» EXERCISE PASSAGE:
________________________
The nucleotide phylogenetic trees and geographical distribution of MPXV strains reported. A Maximum likelihood tree of MPXV strains based on the 525 full-genome sequence, 419 of which from 2022 were folded; B Locations and numbers of 421 reported full-complete genome sequences for 2022, as well as the reported month of full-complete sequences, were shown with orange, green and blue, respectively; C Histogram of sequence discovery month in 2022 (the total number of sequences in 2022 is 421); D Locations and numbers of full-complete genome sequences for West African clade and Congo Basin clade reported. The clades of full-complete sequence were shown by the colors indigo and violet, respectively; E Histogram of sequence discovery interval and clade (the total number of sequences before 2022 is 104). The country or region abbreviations were listed with full name in Table S26

In order to assess the transmissibility of MPXV, the upper limits on Rt for MPXV were calculated by epidemic periods and viral clades. Compared with West African clade, the Rt of Congo Basin clade was significantly higher in overall study period (0.81 vs. 0.56, p < 0.001) and in 2000–2009 (0.83 vs. 0.48, p = 0.001), while Rt of West African clade increased by years from 0.48 in 2000–2009 to 0.75 in 2010–2017, becoming almost comparable with that of Congo Basin clade during 2010–2017 (0.75 vs. 0.85, p = 0.308). Based on the confirmed cases in the main affected countries, Rt of 2022-monkeypox was estimated to range from 1.14 to 4.24, and the five countries with top ranking Rt were: Peru (Rt = 4.24, 95% CI: 2.89–6.71), Brazil (Rt = 3.45, 95% CI: 1.62–7.00), United States (Rt = 2.44, 95% CI: 1.62–3.60), Germany (Rt = 2.12, 95% CI: 1.13–5.20), and France (Rt = 1.98, 95% CI: 1.07–5.69) (Figure S4).

Predicted environmental suitability for zoonotic transmission of MPXV

The potential ranges of four major animal reservoirs were initially projected using occurrence data of 375 occurrences for Cricetomys gambianus, 715 occurrences for Funisciurus spp., 47 occurrences for Graphiurus crassicaudatus, and 88 occurrences for Graphiurus lorraineu in Africa. The average area under curve (AUC) for testing dataset for all generated models ranged from 0.88 for Graphiurus lorraineu to 0.96 for Graphiurus crassicaudatus. These three animals, Cricetomys gambianus, Graphiurus lorraineus, and Graphiurus crassicaudatus, were included in the model construction, but Funisciurus spp. were excluded when the multicollinearity was considered (Fig. 3, details in Figure S5-S13).
________________________
» LIST OF TASKS:
1 – Answer these questions from the MPXV passage:
(a) How many full-genome sequences was the maximum likelihood tree of MPXV strains based on?
(b) What was the Rt of the Congo Basin clade over the overall study period?
(c) How many occurrences were used for Cricetomys gambianus?
2 – Render this sentence from the MPXV passage in Spanish: "The average area under curve (AUC) for testing dataset for all generated models ranged from 0.88 for Graphiurus lorraineu to 0.96 for Graphiurus crassicaudatus."

(Stored records)
________________________
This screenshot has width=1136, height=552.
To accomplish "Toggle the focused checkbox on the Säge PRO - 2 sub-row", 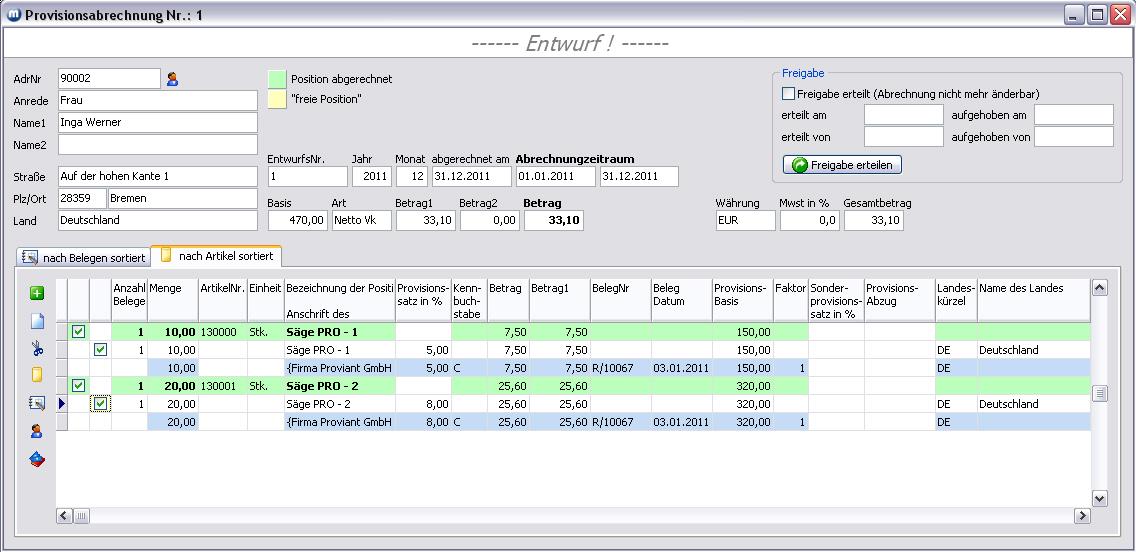I will 100,404.
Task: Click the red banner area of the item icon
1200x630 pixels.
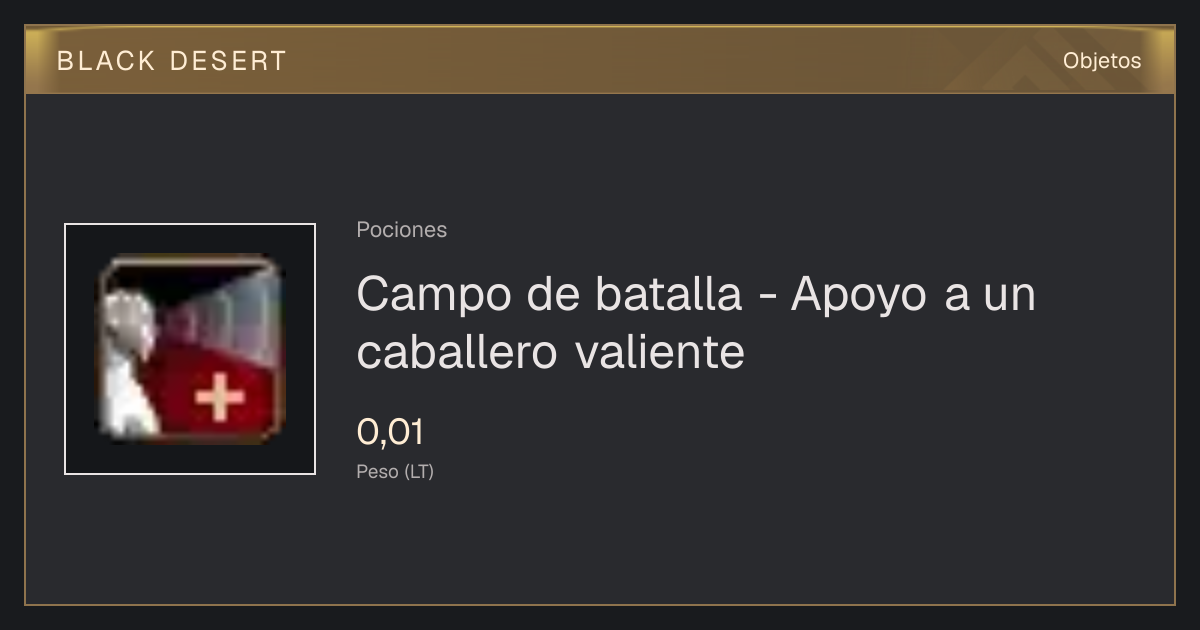Action: 215,392
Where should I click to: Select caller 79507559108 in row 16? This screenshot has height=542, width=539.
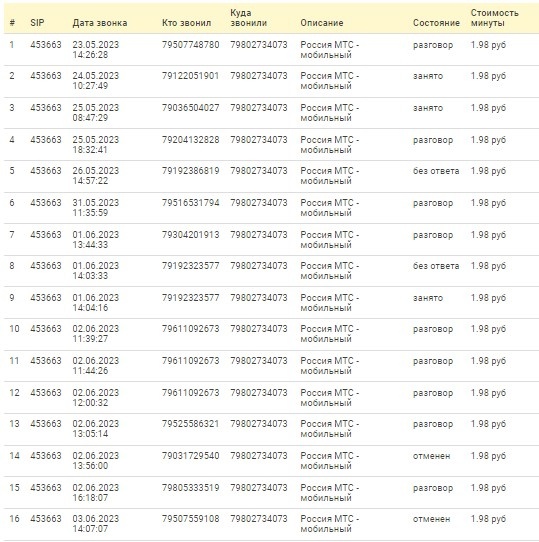pyautogui.click(x=190, y=519)
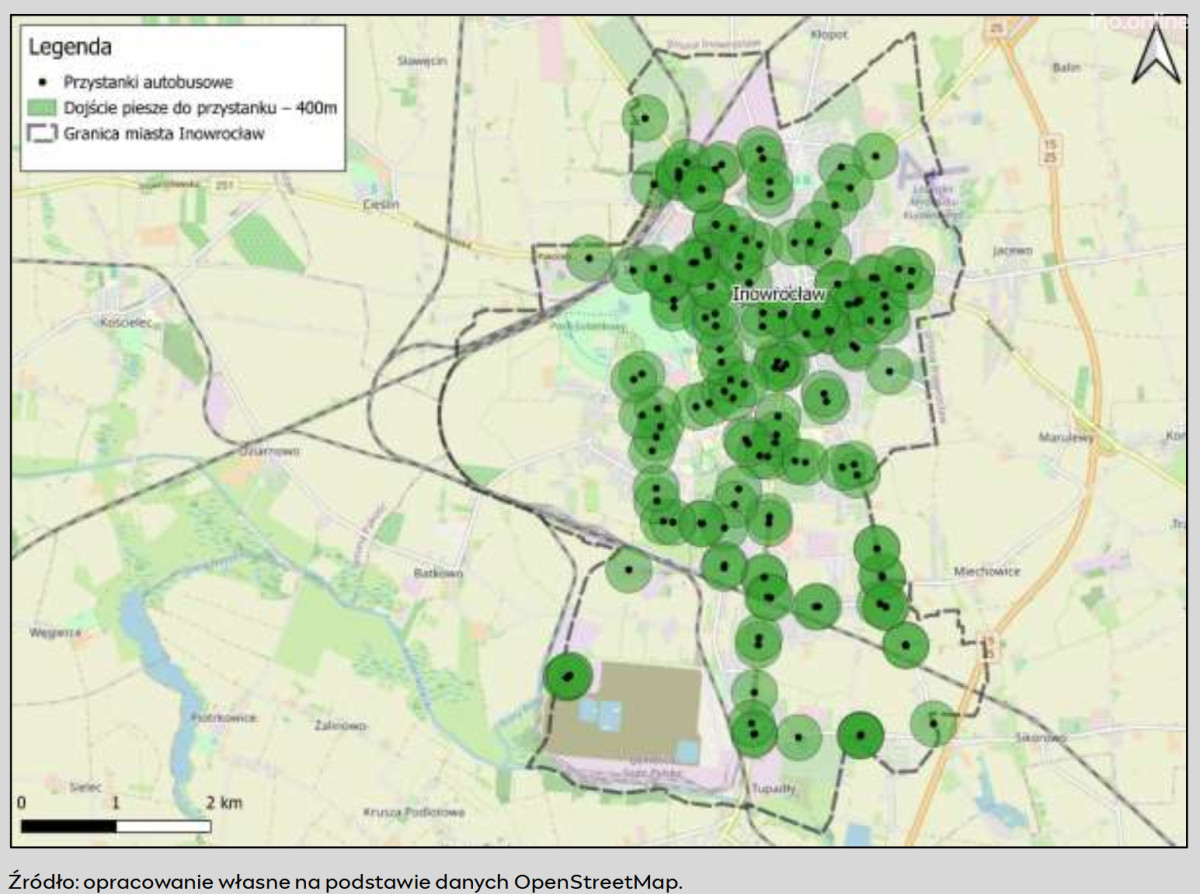The image size is (1200, 894).
Task: Select the Piotrkowice village label
Action: [x=222, y=717]
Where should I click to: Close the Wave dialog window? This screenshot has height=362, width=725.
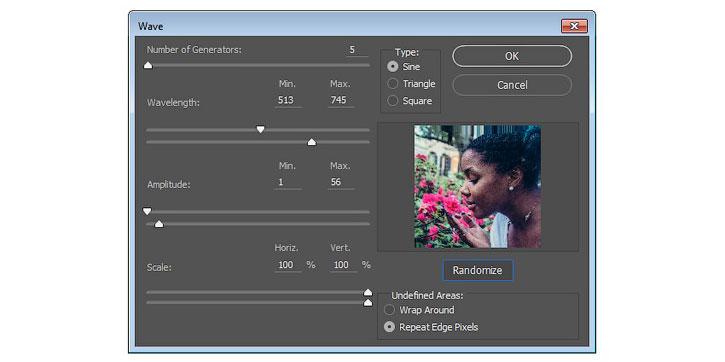click(x=574, y=26)
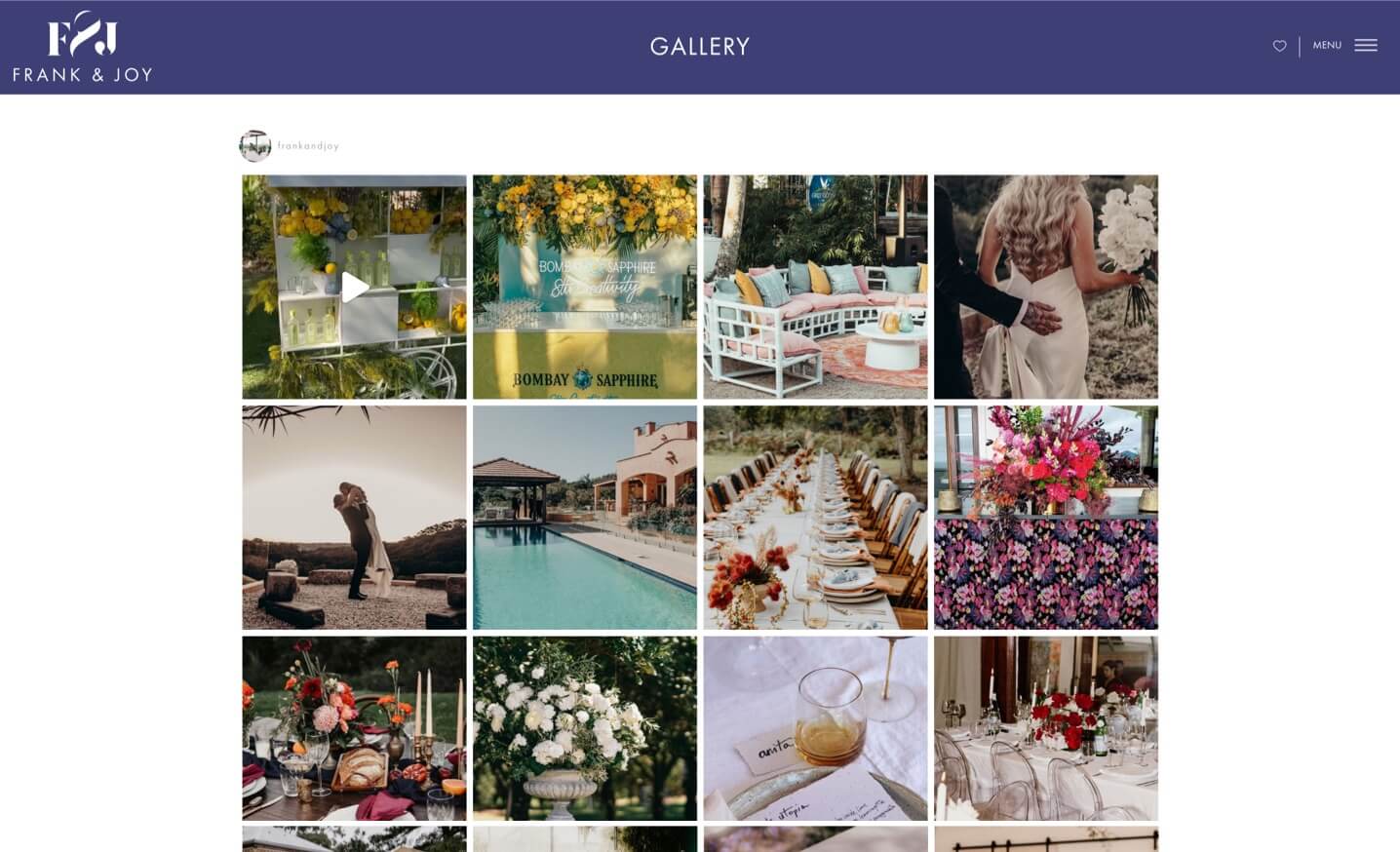Play the gin cart video thumbnail
The width and height of the screenshot is (1400, 852).
tap(354, 287)
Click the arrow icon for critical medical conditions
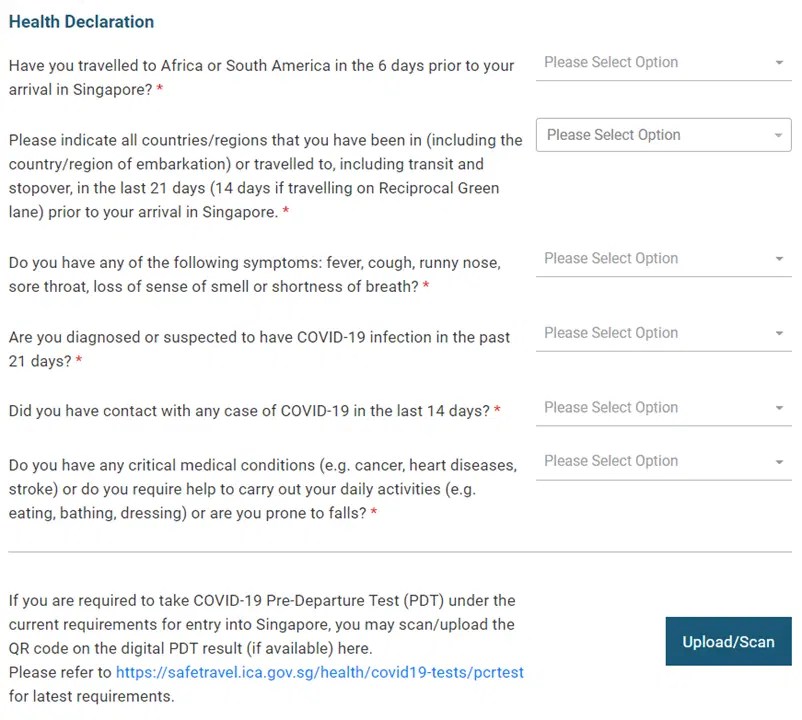Viewport: 802px width, 720px height. click(x=779, y=462)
________________________
» ANSWERS IN ORDER:
1 –
(a) 525
(b) 0.81
(c) 375

2 – El área bajo la curva (AUC) promedio para el conjunto de datos de prueba de todos los modelos generados osciló entre 0,88 para Graphiurus lorraineu y 0,96 para Graphiurus crassicaudatus.